Organised by the Wellcome Trust
Wellcome Collection, 183 Euston Road, London NW1 2BE, UK
Thursday 25 March 2010
>This small session, convened in the Wellcome Trust's Library last Wednesday, was the tale of two Francis's. It included two talks that highlighted the lives of, and drew on the similarities between, Francis Galton - who coined the term eugenics - and Francis Crick - who determined the structure of DNA with James Watson.
The origin of the seminars, we heard, was a discussion between Natasha McEnroe (UCL) and Helen Wakely (Wellcome Trust) who researched the archives of Francis Galton and Francis Crick, respectively. Together they noted the commonalities between these two men - both renowned and controversial scientists in their times. Natasha named her seminar Francis Galton - a case of mistaken identity and Helen's talk was called Being Francis Crick.
Natasha and Helen were passionate about their subjects and took the time to create absorbing talks. The seminars were fascinating - they were permeated with anecdotal stories, and captivated us with pictures and letters of the eminent scientists and their research. Natasha and Helen both displayed some archived material to view at the end.
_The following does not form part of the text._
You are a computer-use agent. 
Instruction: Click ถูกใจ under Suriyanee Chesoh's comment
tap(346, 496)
The overarching theme of the event was eugenics. Francis Galton, who coined the term eugenics in 1883, was a pioneering figure in this area and Natasha gave a thorough and interesting explanation of Galton's belief that society should actively guide the process of eugenics by only allowing the 'better sort' to have children. In Galton's view, lower class people choosing to have children should have been classified as enemies of the state.
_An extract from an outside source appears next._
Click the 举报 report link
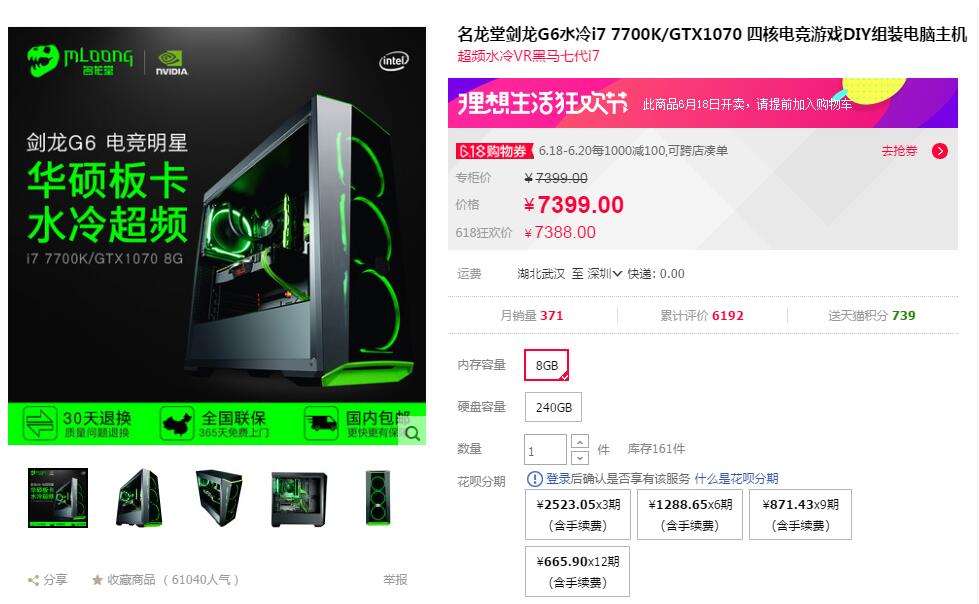 [x=395, y=580]

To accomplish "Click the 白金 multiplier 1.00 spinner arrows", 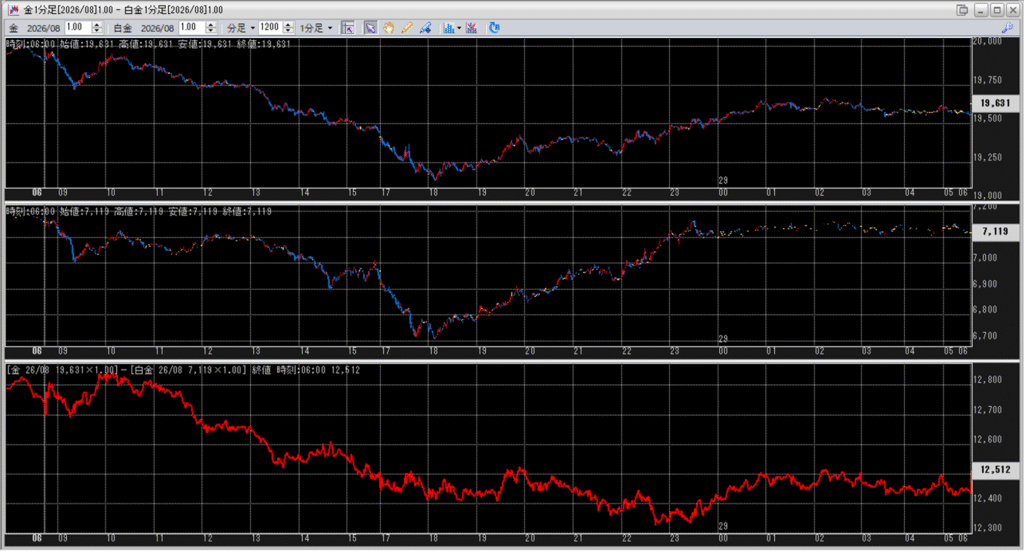I will pos(214,28).
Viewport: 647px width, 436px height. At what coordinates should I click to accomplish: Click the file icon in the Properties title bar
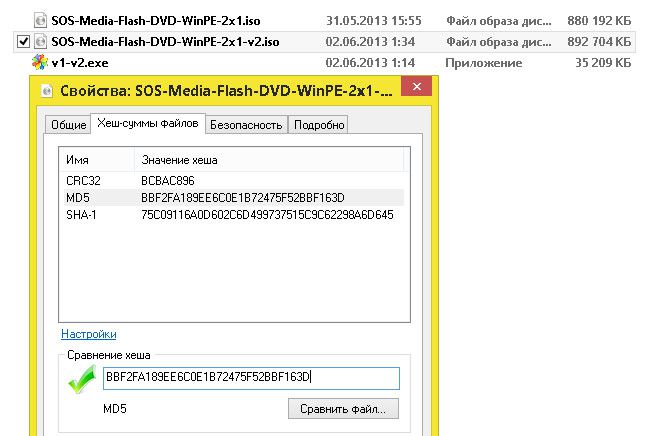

Natasha also told us delightful stories of how Galton - working in an era with a passion for classification - set about systematically collecting data on human similarities and differences. He believed people could be categorised based on physical attributes and had an outstanding photograph collection. Natasha's presentation incorporated pictures intended to represent a certain 'type' of person - in this case Jews, who were each merged from four or five photographs.
At his Kensington laboratory, people would pay Galton to be 'measured'. They would proceed through the laboratory, somewhat like on a conveyer belt, being analysed for various attributes, such as height, weight and hearing. Recorded measurements would be duplicated - one copy for the customer and one copy for Galton. Natasha showed us pictures of some whistles, which were apparently used to test hearing. Modern day researchers analysing Galton's records have stated that, unless these whistles were measuring a dog's hearing, some of the measurements were a little inaccurate!
Meanwhile, Helen, who has 'known' Crick from the many years she has spent researching his archives, gave a lively and rich talk on the history of Crick's research and his ideas on eugenics. Ideas, it seems, that are far less documented than Galton's. In fact, I am still unsure how strongly these beliefs permeated through Crick's life, as I suppose the knowledge one can gain from archives lies far short of a true picture of a person.
Even so, Helen informed us that in a 1968 lecture, Crick questioned whether people should have a right to have as many children as they choose, and whether children with deformities should be allowed to live. Crick even talks of a tax for bearing children, thus allowing only the rich to conceive.
Both Galton and Crick seemed to have the personality and enthusiasm for looking at the world in scientific and mathematical ways. Both were firm atheists and seemed to hold a reductionalist view of the world. For both of them, this meant they had difficulties understanding the implications of their thoughts, a lack of empathy for those affected by their ideas, and an easy ability to dismiss the emotions of those involved. For example, at one point in his life, Helen informed us, Crick felt deliberately splitting twins at birth in aid of genetic research was morally acceptable, disregarding the invasion of privacy as no more or less than taking a driving test. It is interesting that Galton in the Nineteenth Century and Crick in the Twentieth - both firm products of their respective societies - had such similarly strong views on eugenics.
The questions at the end of the discussion were just as illuminating and the event finished on the following point: don't condemn eugenics so much. Although society does not actively guide the process of eugenics in the present day, it is still very much alive in modern reproductive technologies such as PGD (preimplantation genetic diagnosis). Did John Harris not say we had a duty to enhance ourselves? And is this way of thinking not just a different form of eugenics whereby we positively improve the wealthy and/or those with 'good' genes, rather than negatively discriminating against the poor and/or poorly genetic endowed.